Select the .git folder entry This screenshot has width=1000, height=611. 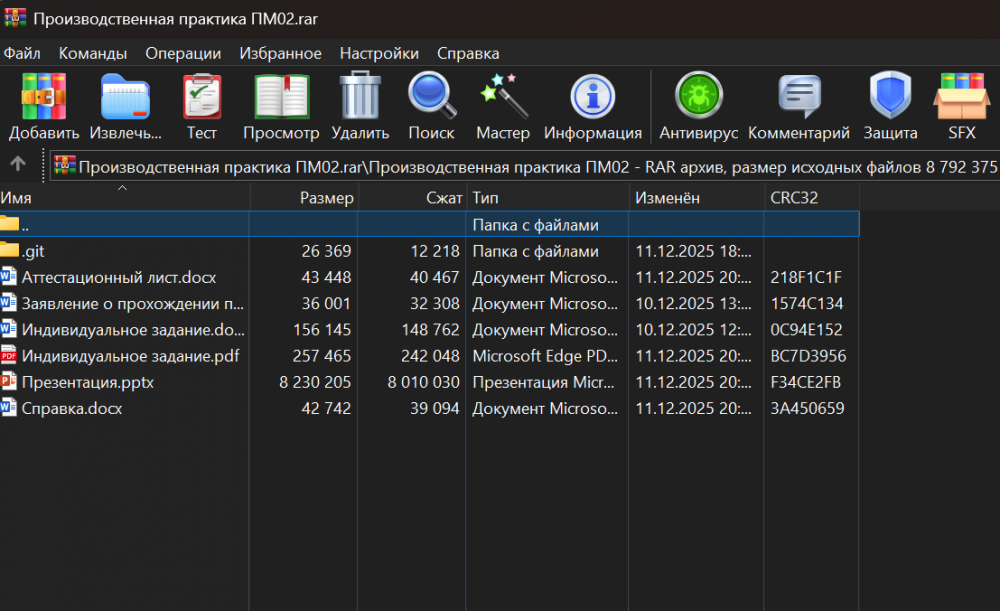(34, 251)

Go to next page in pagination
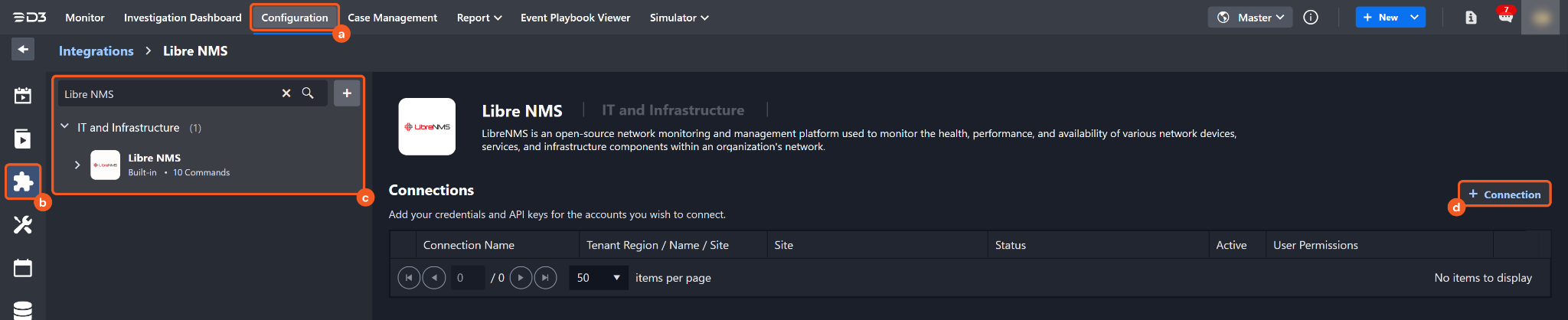point(521,278)
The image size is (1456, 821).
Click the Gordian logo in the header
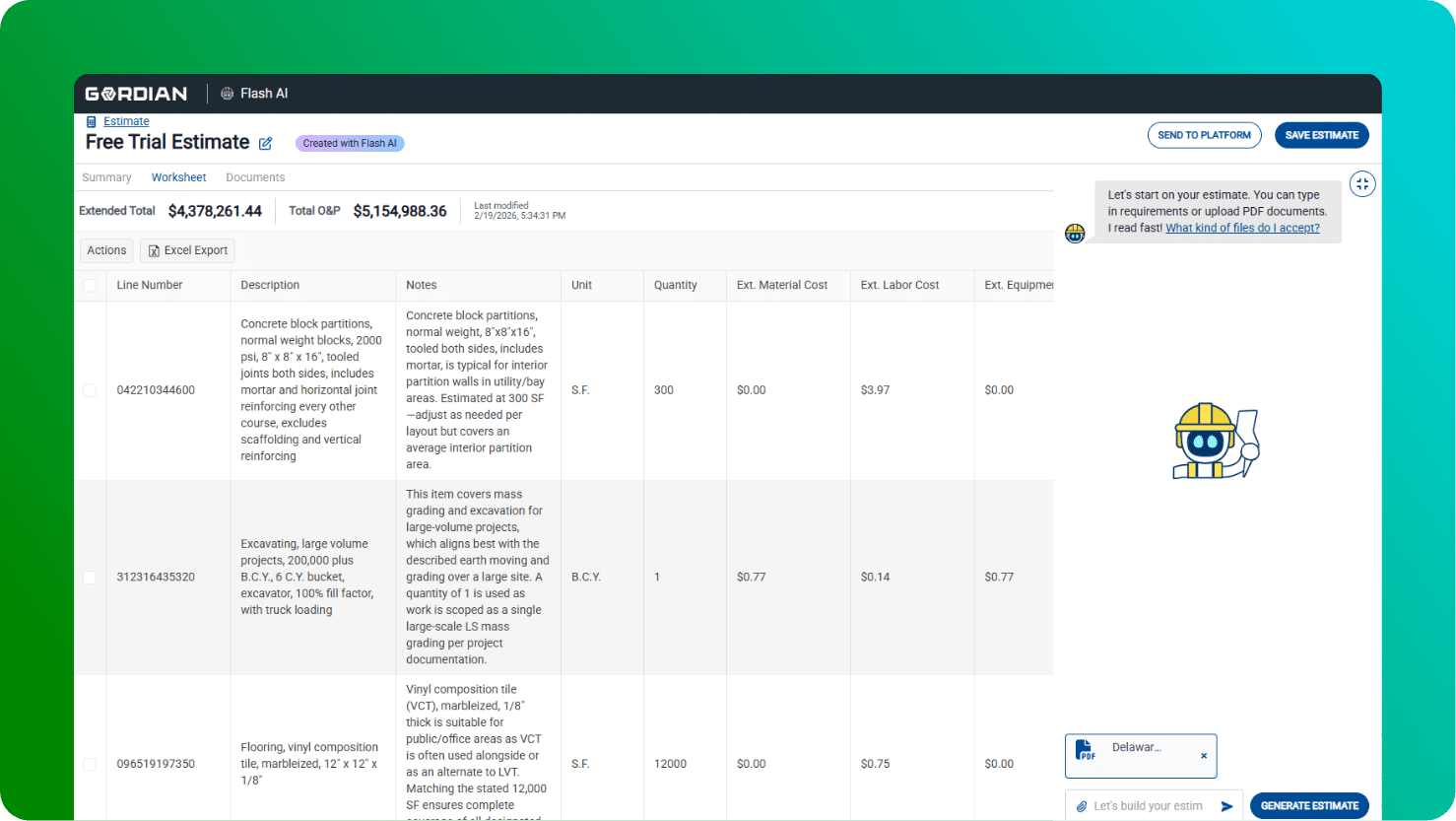[x=136, y=93]
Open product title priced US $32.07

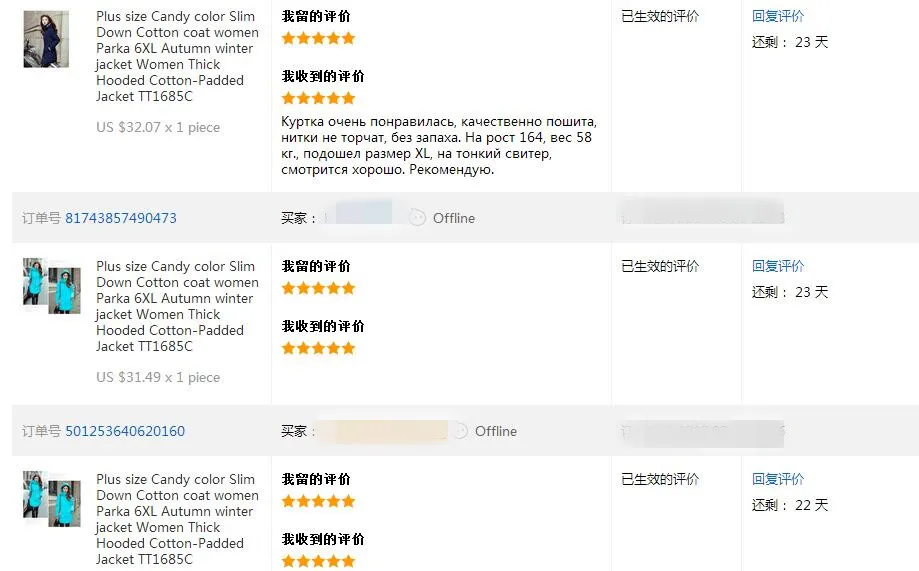coord(178,56)
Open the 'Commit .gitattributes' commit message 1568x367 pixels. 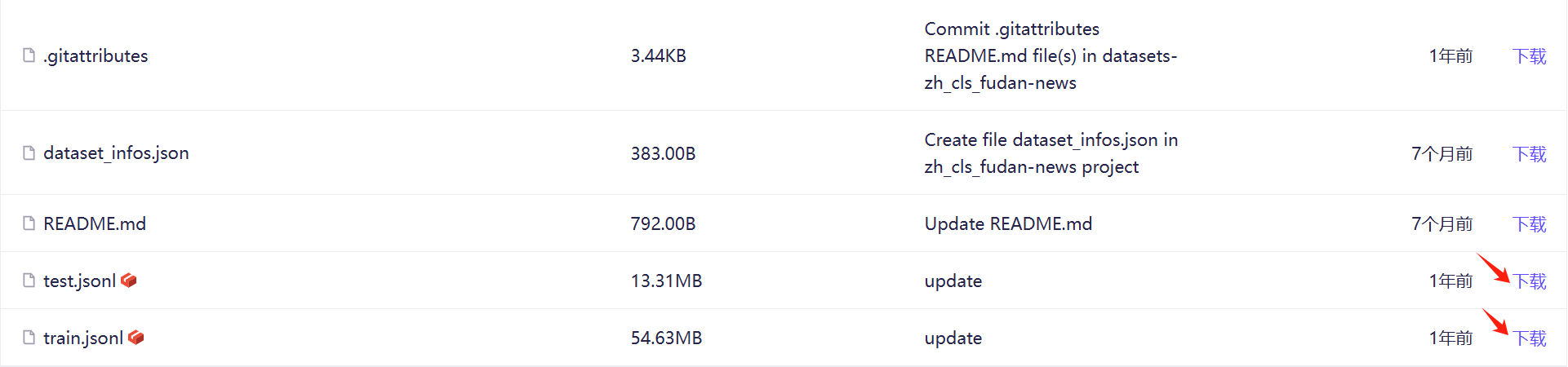1050,55
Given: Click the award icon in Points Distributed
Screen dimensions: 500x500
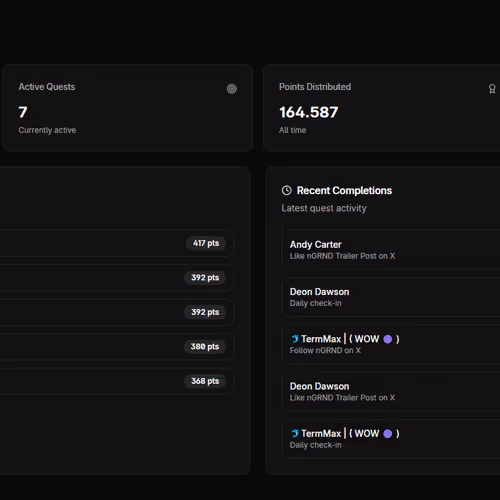Looking at the screenshot, I should 492,89.
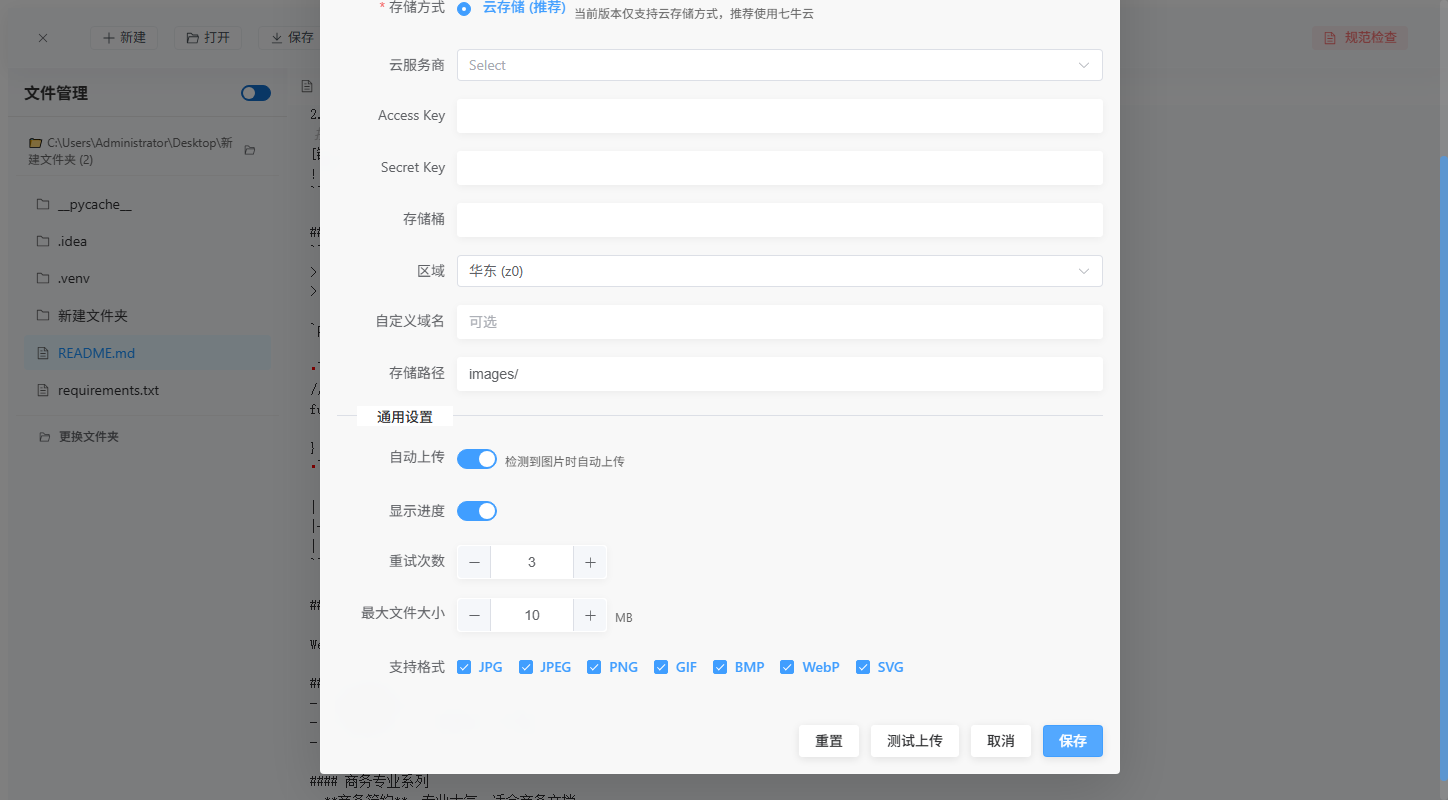Select the 云存储 radio button

464,9
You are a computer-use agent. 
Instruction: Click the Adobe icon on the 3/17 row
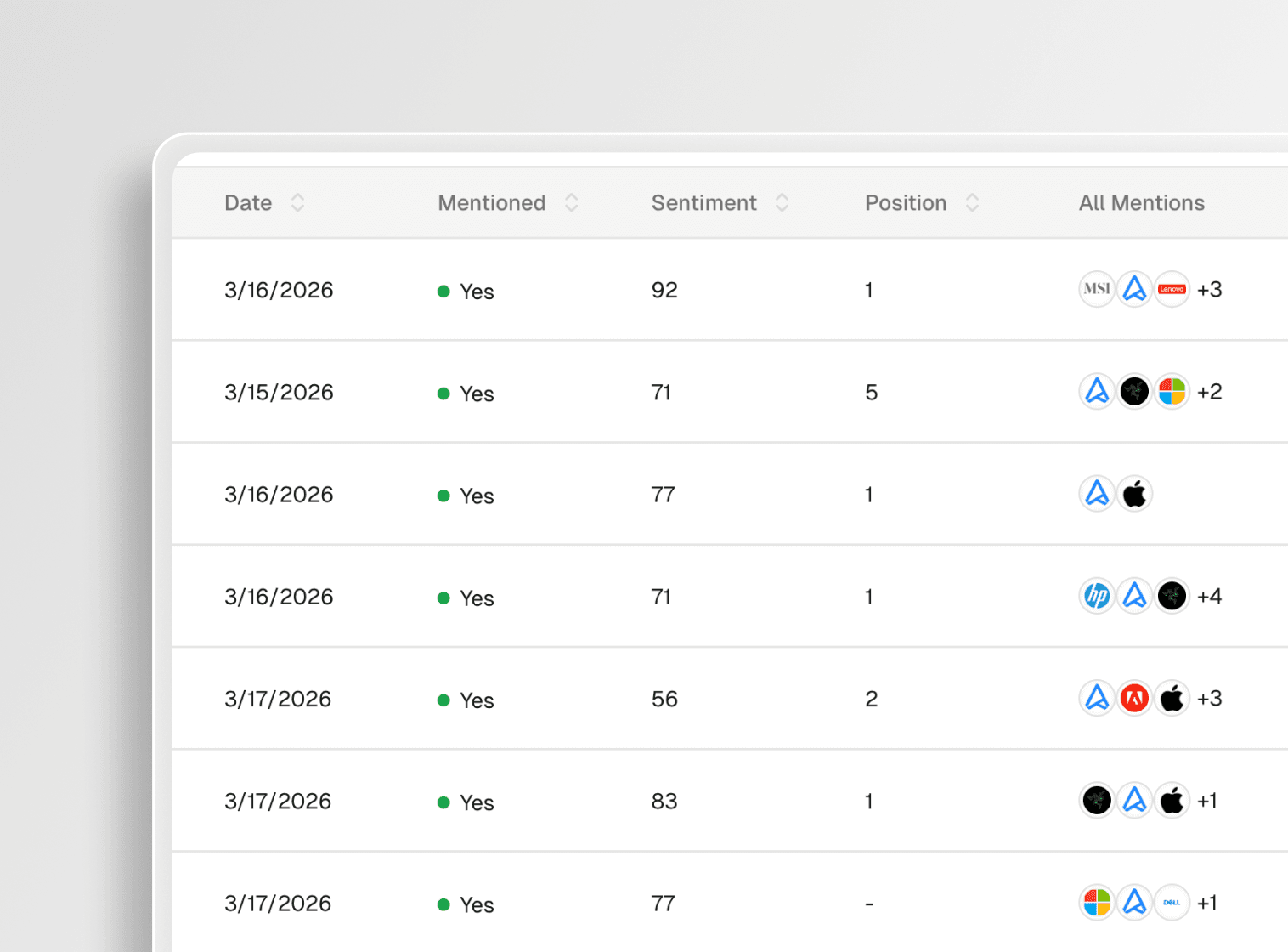click(1134, 698)
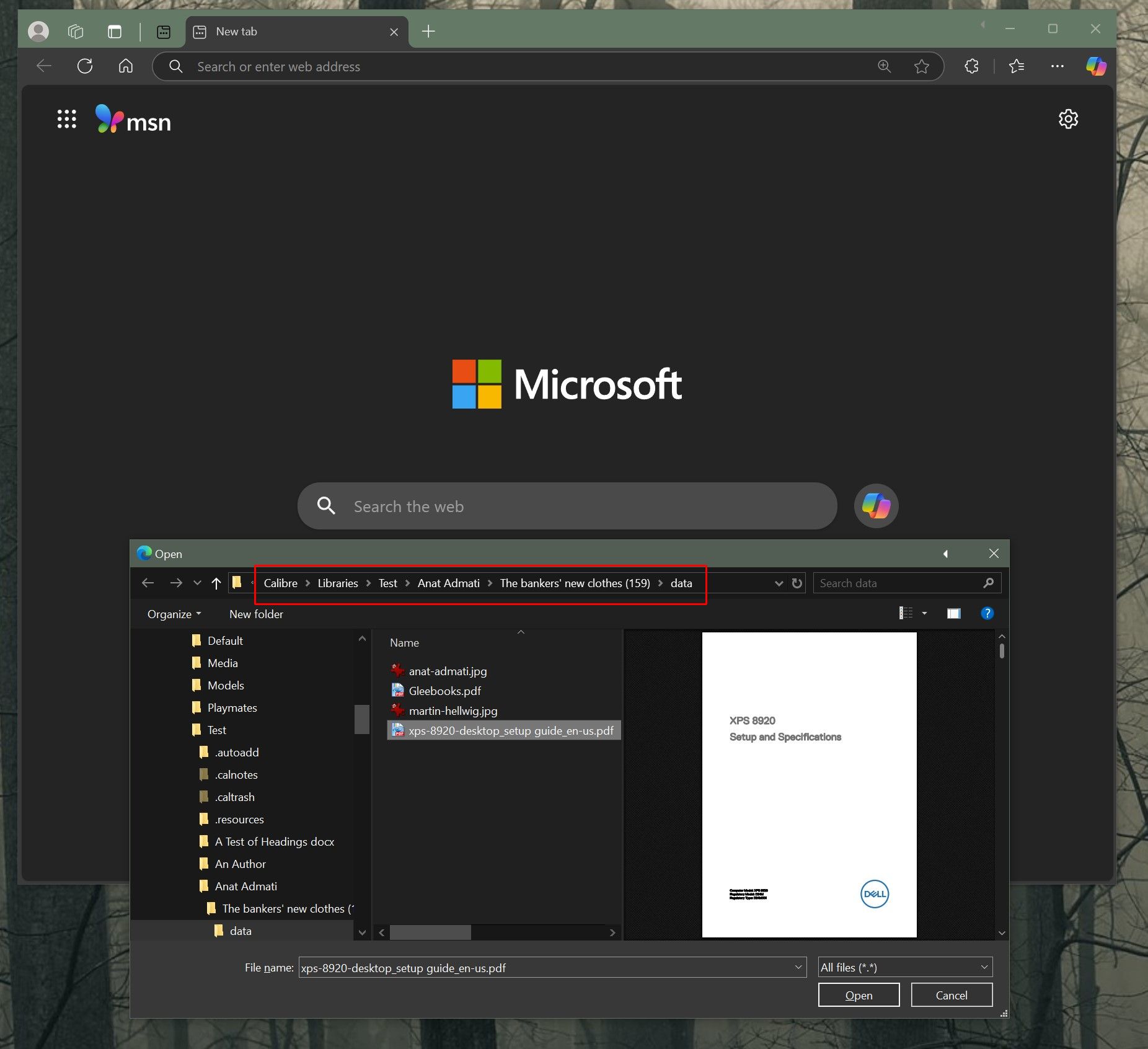This screenshot has height=1049, width=1148.
Task: Click the Open button in dialog
Action: pos(859,996)
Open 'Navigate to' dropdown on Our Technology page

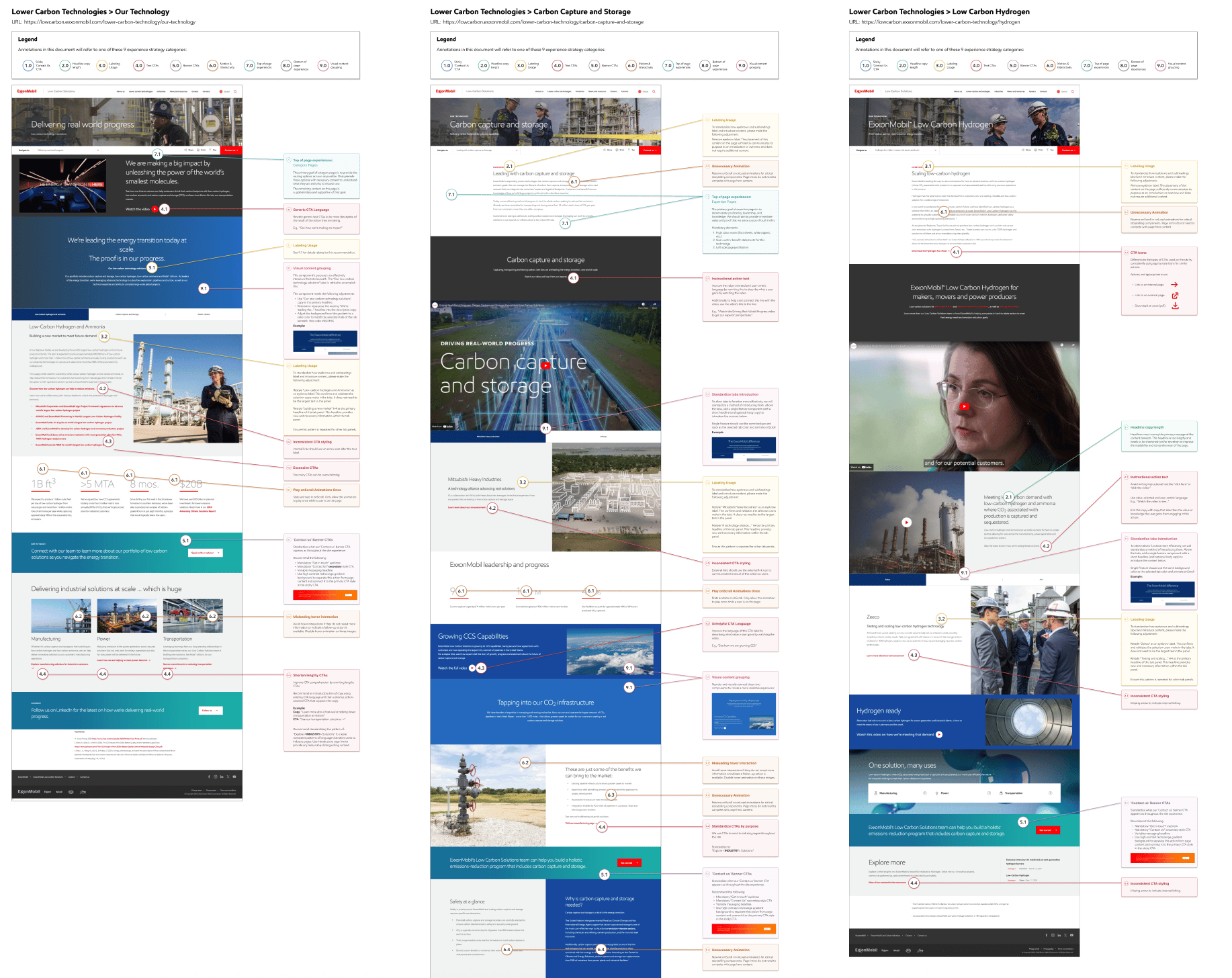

Problem requirements: Drop the pictures, then transcribe the lines from the one containing "Instruction: Click the" to the end of the data above, exactly and nothing more.

Reply:
Instruction: Click the Adobe icon on the 3/17 row
click(1134, 698)
This screenshot has height=1049, width=1148.
Task: Click the Open button in dialog
Action: pos(859,996)
Open 'Navigate to' dropdown on Our Technology page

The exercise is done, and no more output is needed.